本発明の消音換気装置は、吸音材を内貼りした消音容器1と、消音容器1の屋外側の開口に取り付けた減音装置2とによって構成する。
消音容器1は縦長の中空容器であり、内面には吸音材を内貼りして消音室11を形成する。
吸音材としては公知のグラスウール等の繊維吸音材、ポリエステル樹脂性のPET素材吸音材等を利用できる。
繊維吸音材の場合、高風速の通気の場合は、吸音材繊維の飛散可能性があり、生活環境を損なう場合があるが、その表面をガラスクロスやポリエチレンフィルム等の被覆材で被覆する構成を採用すれば繊維の飛散を防ぐことができる。
消音容器1はこのように内部に内張りした吸音材により、消音効果を図る装置である
消音容器1の下方には、屋外側の面に屋外側換気口12を開口する。
消音容器1の上方には、屋内側の面に、屋内側換気口13を開口する。
すなわち屋外側の騒音の入りやすい屋外側換気口12と、屋内側換気口13とは同一軸線上にはなく、上下にその位置をずらして配置してある。
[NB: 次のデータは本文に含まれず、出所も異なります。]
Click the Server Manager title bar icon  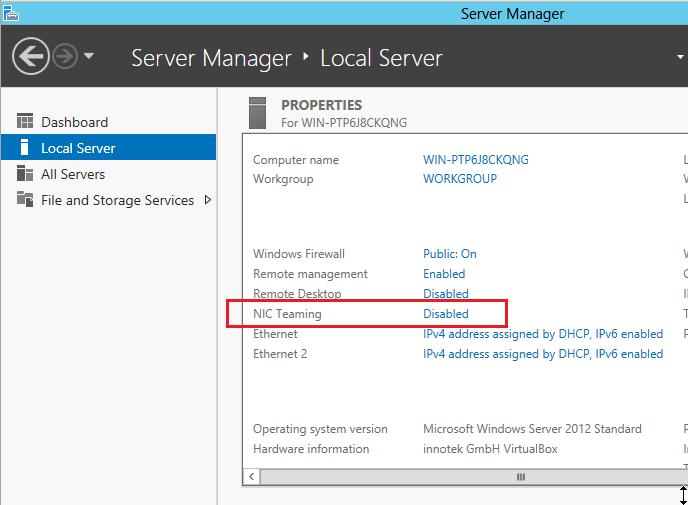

その間隔が大きいと、開口部の位置の差によって音の距離減衰をより図ることができる。
なお、図の実施例では下方に屋外側換気口12を、上方に屋内側換気口13を設けた場合を説明しているが、反対に上方に屋外側換気口12を、下方に屋内側換気口13を設けることも可能である。
後述する給気筒22の屋内側すなわち消音容器1側の端には、共鳴音吸音材21を位置させる。
共鳴音吸音材21とは例えばグラスウールなど公知の吸音機能を備えた材料であり、多種類のものが開発され市販されている。
ただし給気筒22の先端を共鳴音吸音材21で閉塞するのではなく、その共鳴音吸音材21には給気筒22の内径とほぼ同一内径の筒状空洞部21aを形成する。
そして給気筒22の中心軸と、筒状空洞部21aの中心軸が一致する状態で、共鳴音吸音材21を給気筒22の屋内側、消音容器1側の先端に配置する。(図2)
このような共鳴音吸音材21の配置は後述するように、音波の粒子速度の大きい場所で振動が弱まるよう、給気筒22の屋内側すなわち消音容器1側の先端に共鳴音吸音材21を位置させて、その部分で空気の一部を誘導する構造である。
消音容器1の屋外側換気口には給気筒22を取り付ける。
給気筒22は、両端を開放した中空の鋼製、塩ビ製などの管体である。
実際には建築物の外壁を貫通した外壁貫通孔の内面にスリーブ22aを取り付け、そのスリーブ22a内に給気筒22を挿入して建築物との一体化を図る。
給気筒22はスリーブ22aの全長になくとも、一部に嵌合していればよい。
この給気筒22の屋内側すなわち消音容器1側に、前記した共鳴音吸音材21が位置していることになる。
共鳴音吸音材21の筒状空洞部21aの軸方向の長さは、給気筒22と筒状空洞部21aの合計軸方向長さに対して、18%〜70%の範囲、より好ましくは18%〜34%の範囲に配置する。
その根拠は次の通りである。
すなわち、本装置の消音効果(レベル低減量)を解析によって推定した結果は図8に示すとおりであり、共鳴音吸音材21の全長に占める割合に応じて消音効果が変化することが分かった。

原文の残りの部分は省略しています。